- TASK STATEMENT
Pictures must not appear; the answer is exactly the lines from the one that holds "Click inside the Select Staff input field" through the end of the material.

- EXERCISE DATA

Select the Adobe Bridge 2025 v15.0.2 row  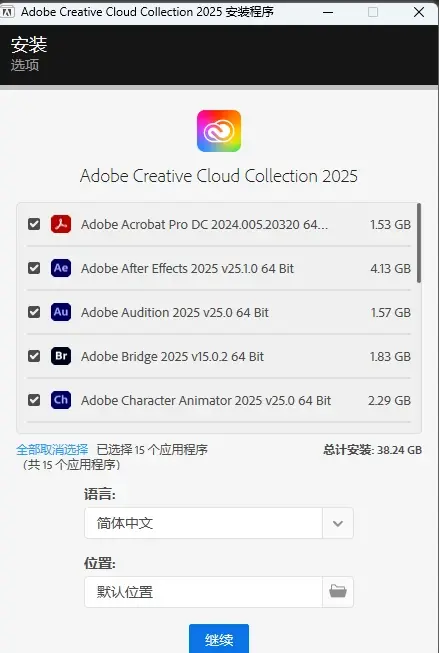[x=219, y=356]
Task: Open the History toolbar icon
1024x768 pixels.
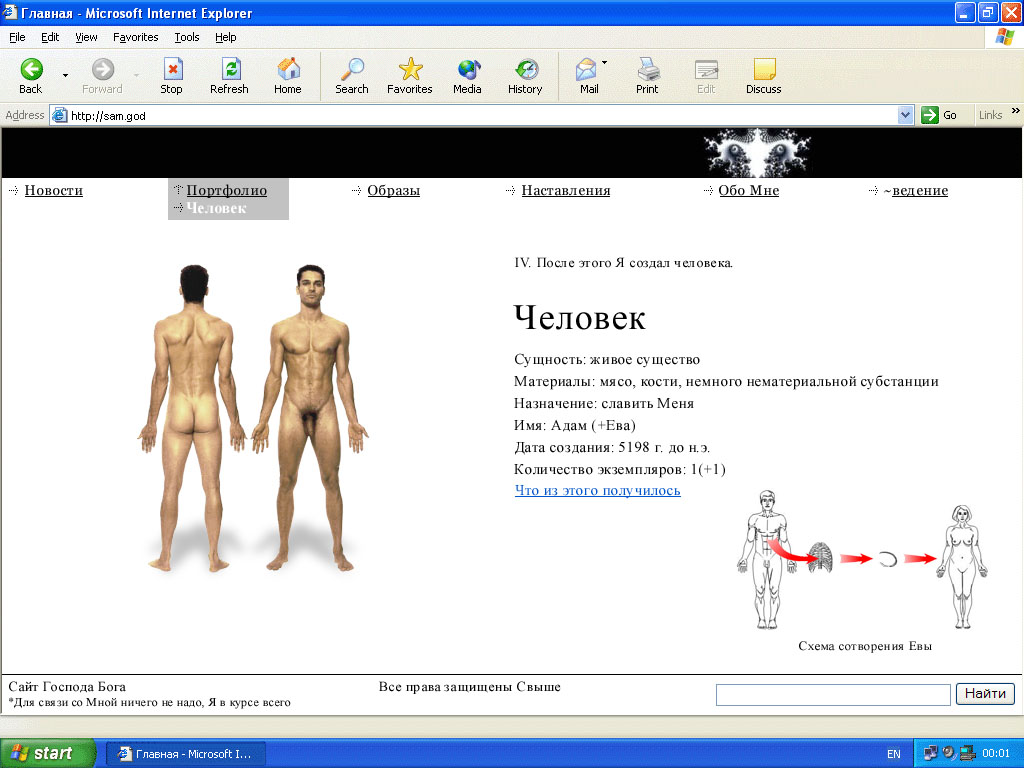Action: coord(525,70)
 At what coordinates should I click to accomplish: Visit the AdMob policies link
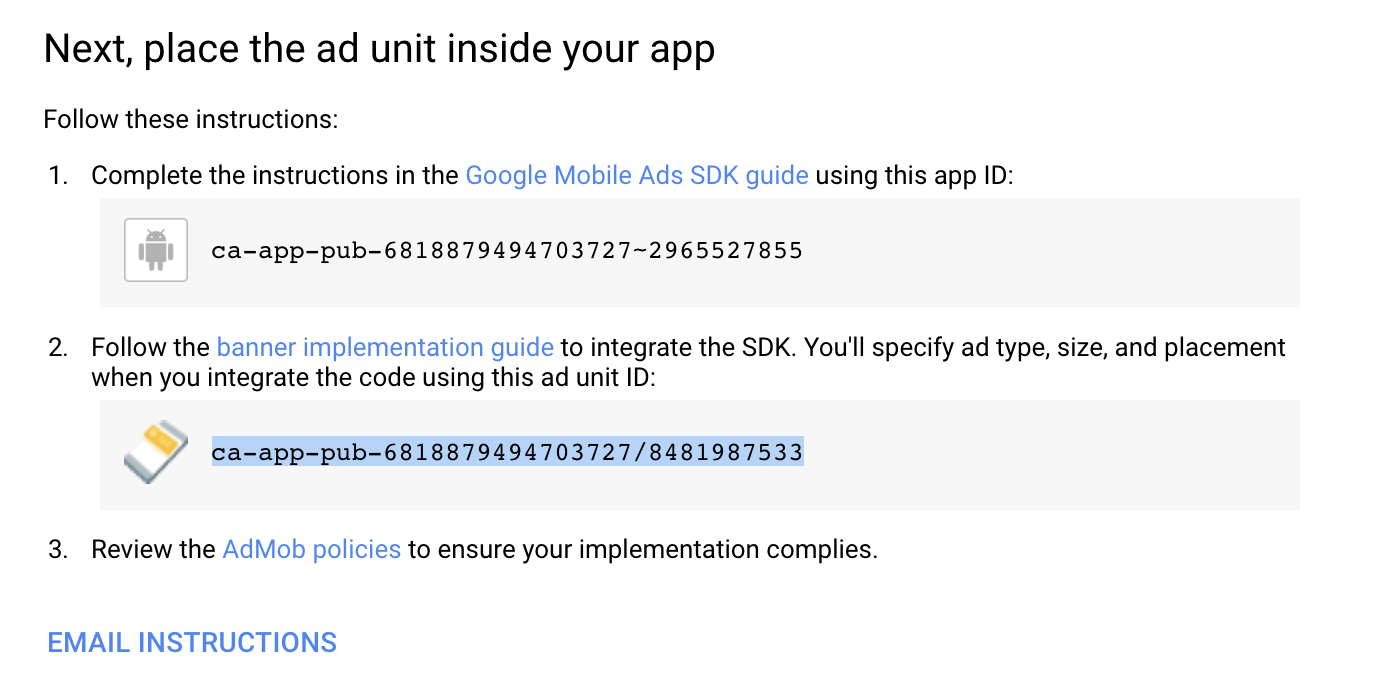[x=312, y=549]
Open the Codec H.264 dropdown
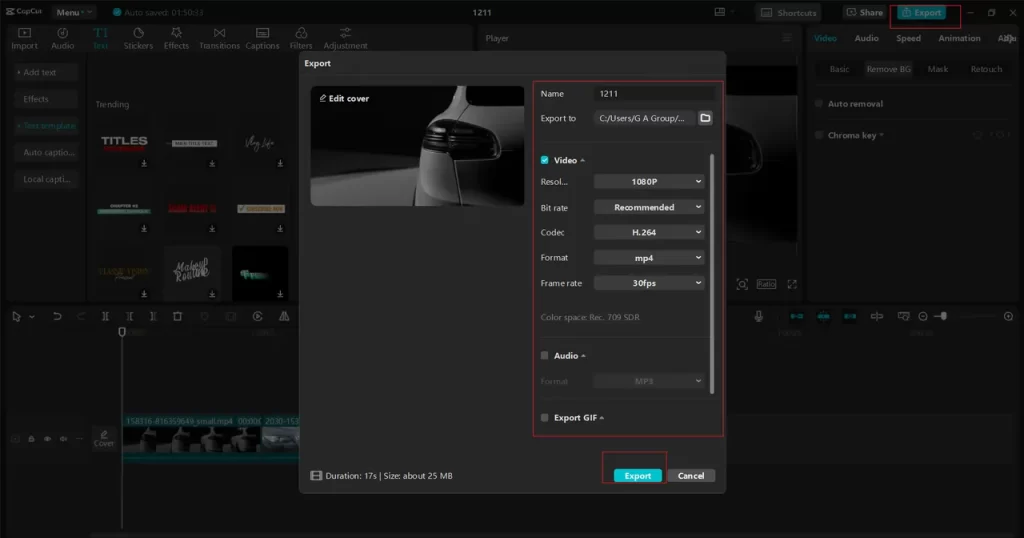Image resolution: width=1024 pixels, height=538 pixels. pyautogui.click(x=650, y=232)
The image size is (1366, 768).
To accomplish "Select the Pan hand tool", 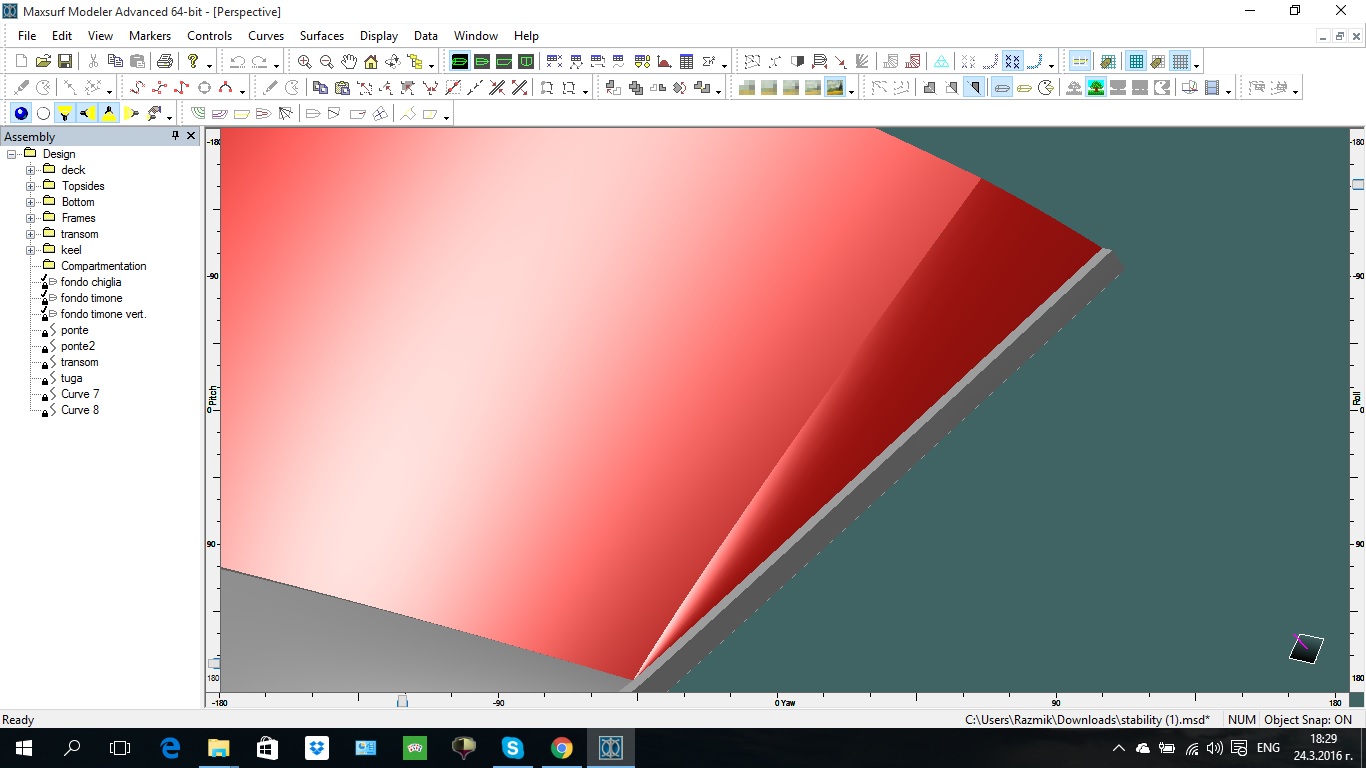I will [348, 62].
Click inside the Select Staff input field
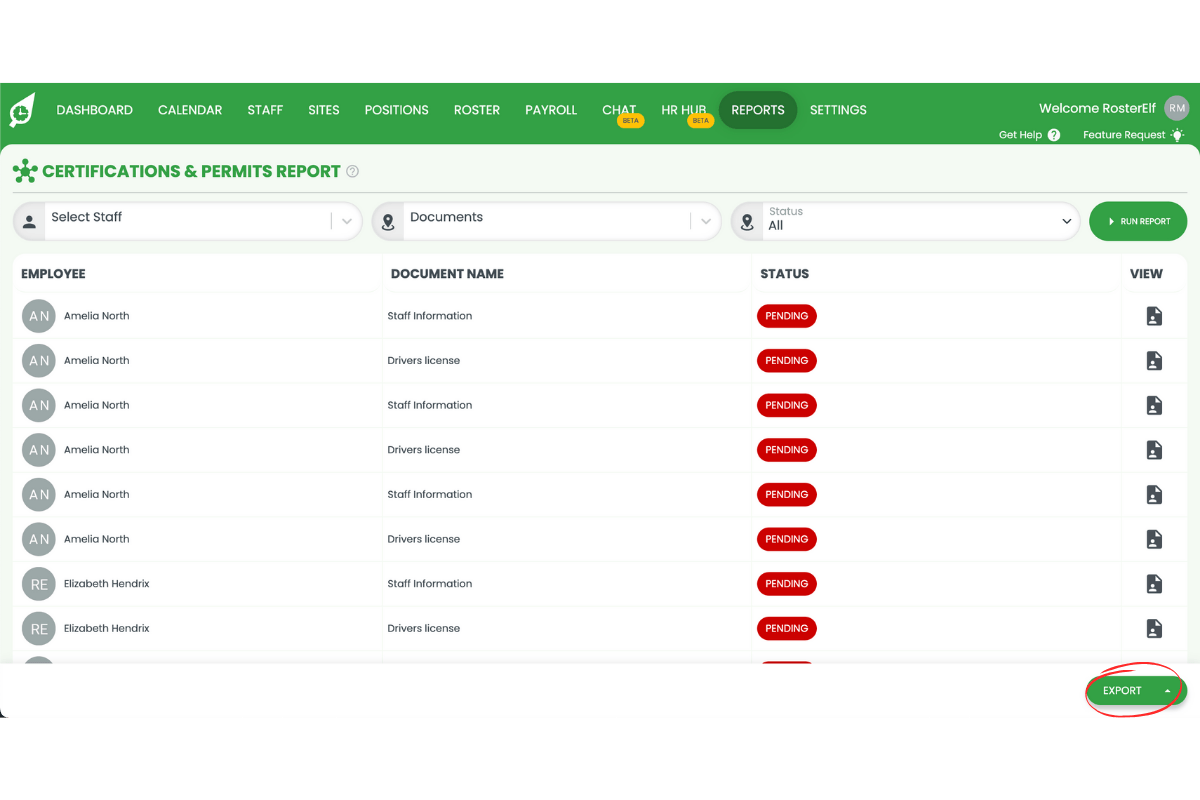The width and height of the screenshot is (1200, 800). pos(180,217)
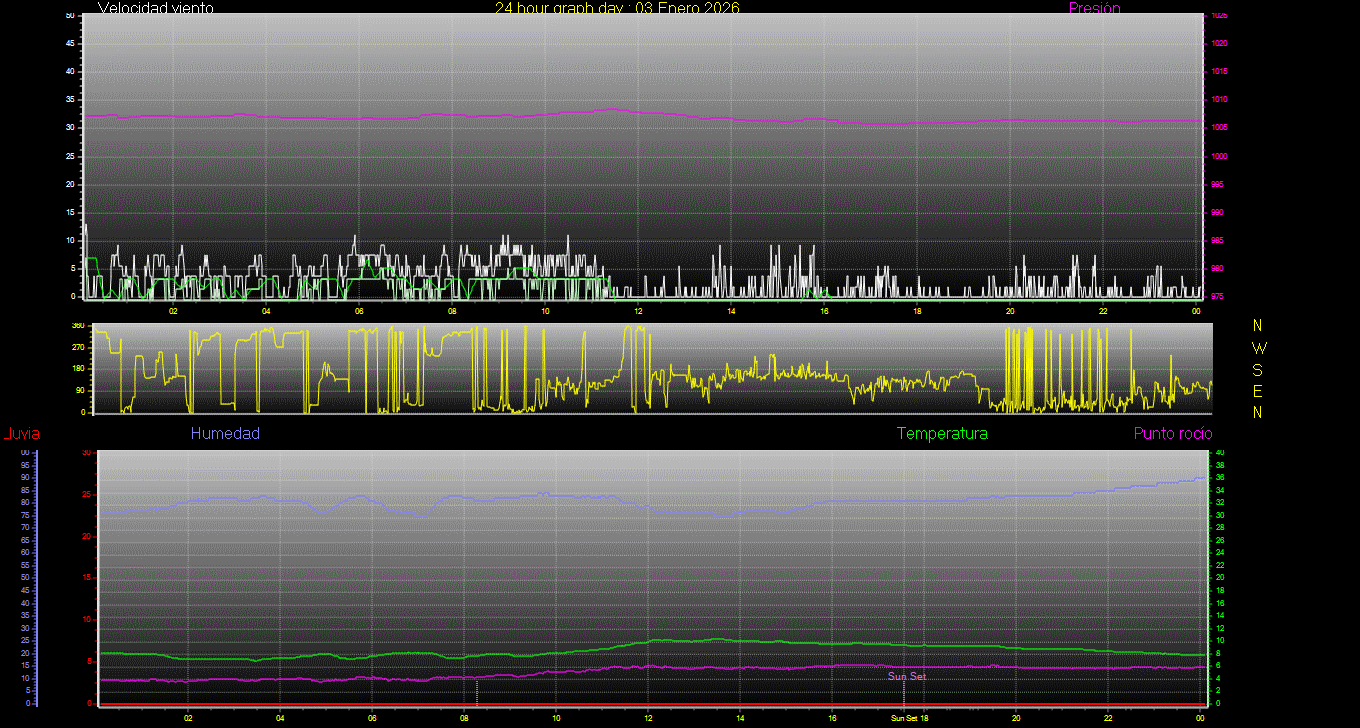Click hour 22 on the wind graph axis
The width and height of the screenshot is (1360, 728).
pyautogui.click(x=1103, y=311)
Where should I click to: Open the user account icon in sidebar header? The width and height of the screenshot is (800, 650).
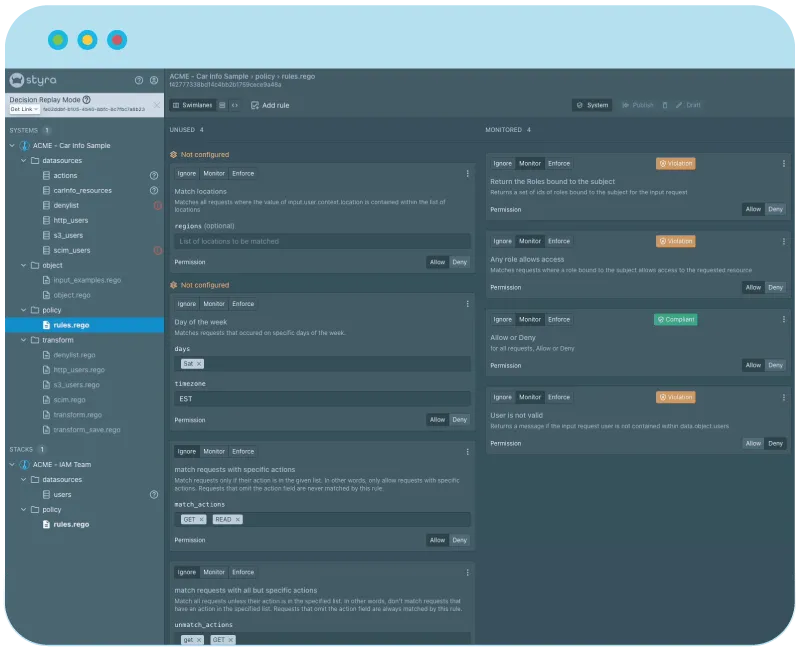[x=154, y=80]
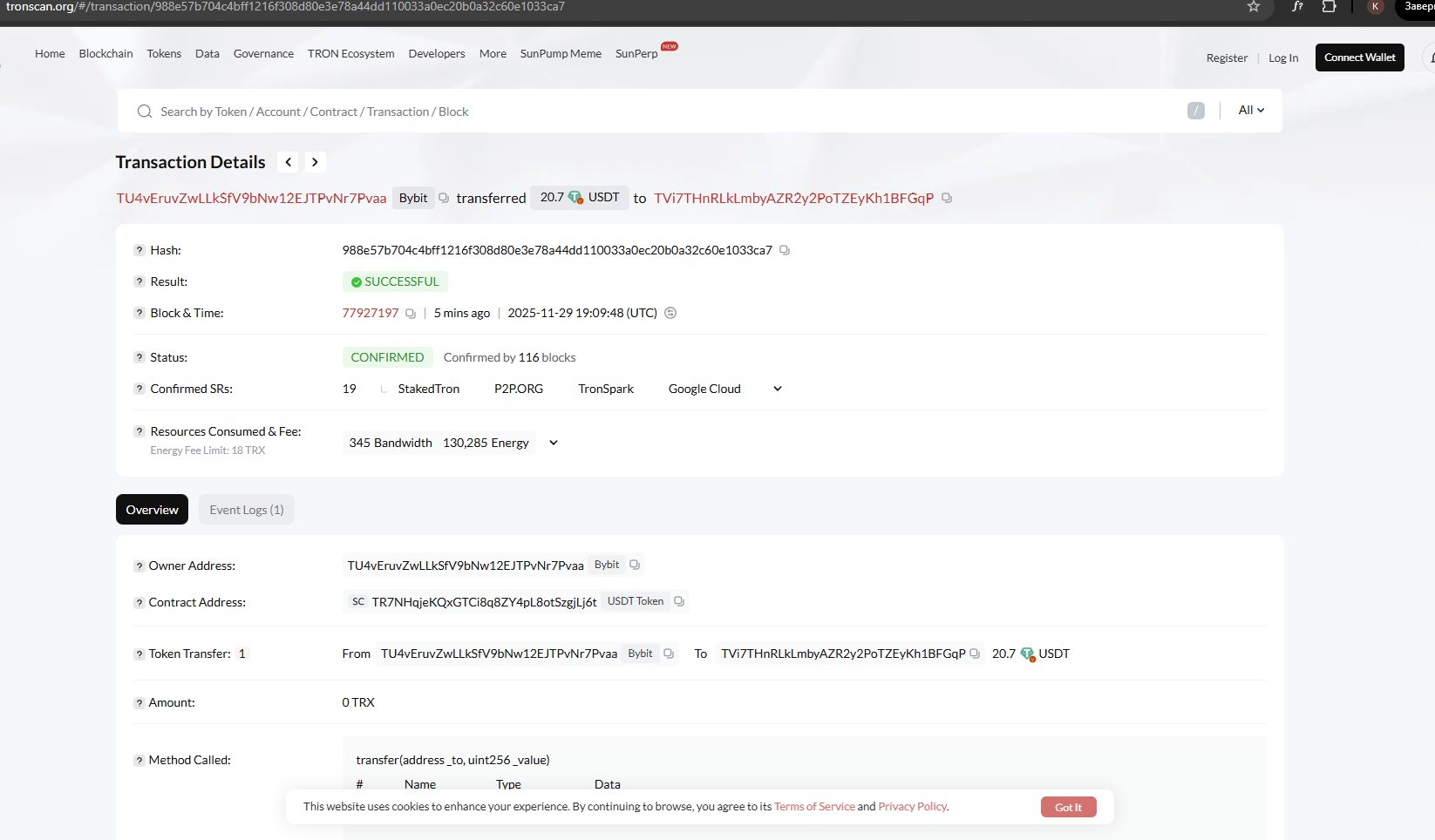Open the Terms of Service link
Screen dimensions: 1435x840
[x=814, y=807]
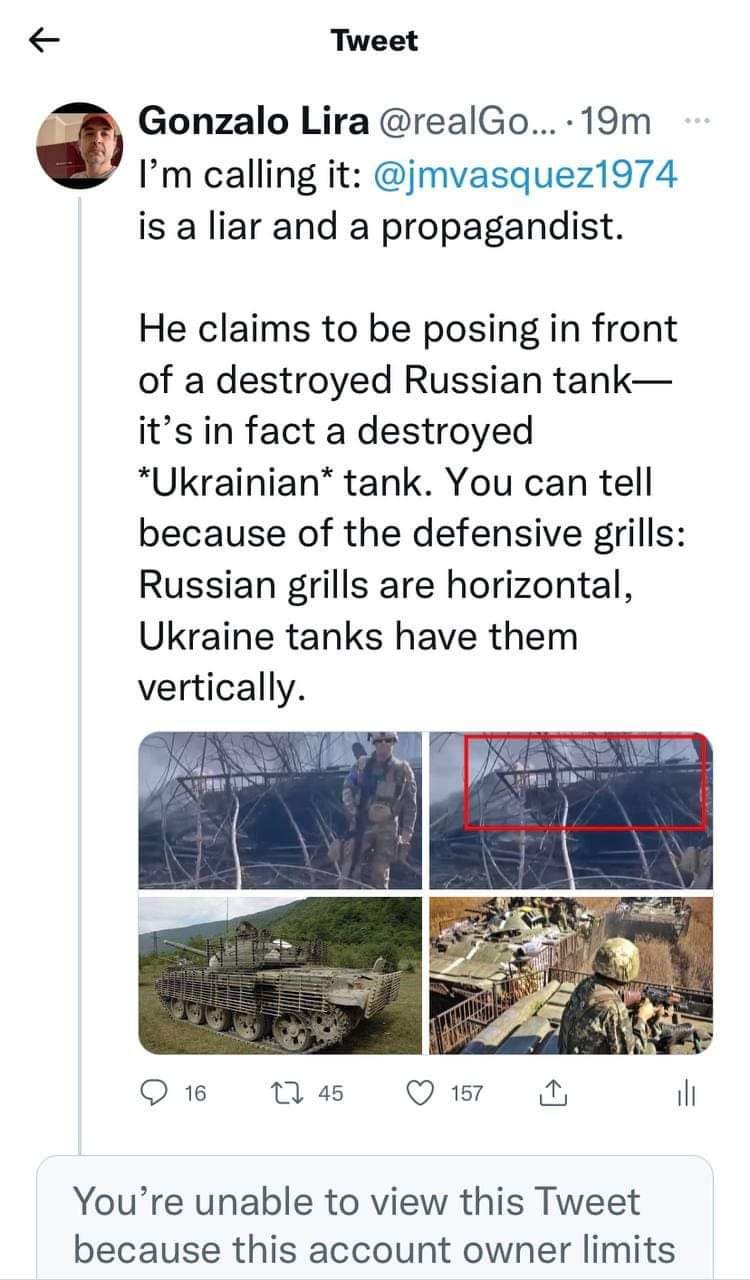Tap the retweet count 45

pos(330,1093)

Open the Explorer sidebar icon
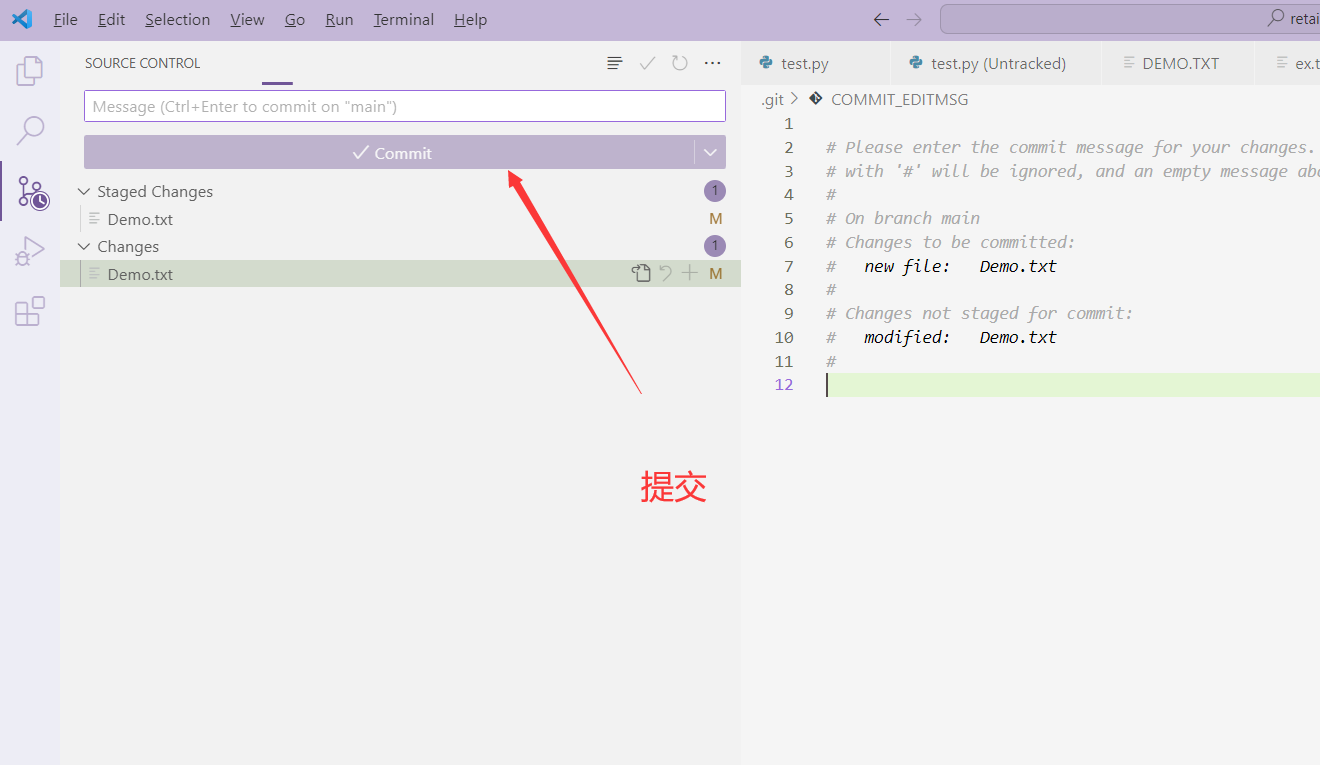30,70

- WRITTEN SOLUTION
Click inside the Select Staff input field
The width and height of the screenshot is (1200, 800). pos(180,217)
Click hour 22 on the wind graph axis
The width and height of the screenshot is (1360, 728).
pyautogui.click(x=1103, y=311)
Where should I click to: Open the user account icon in sidebar header? The width and height of the screenshot is (800, 650).
[x=154, y=80]
Open the Terms of Service link
Screen dimensions: 1435x840
[x=814, y=807]
Tap the retweet count 45

pos(330,1093)

Open the Explorer sidebar icon
30,70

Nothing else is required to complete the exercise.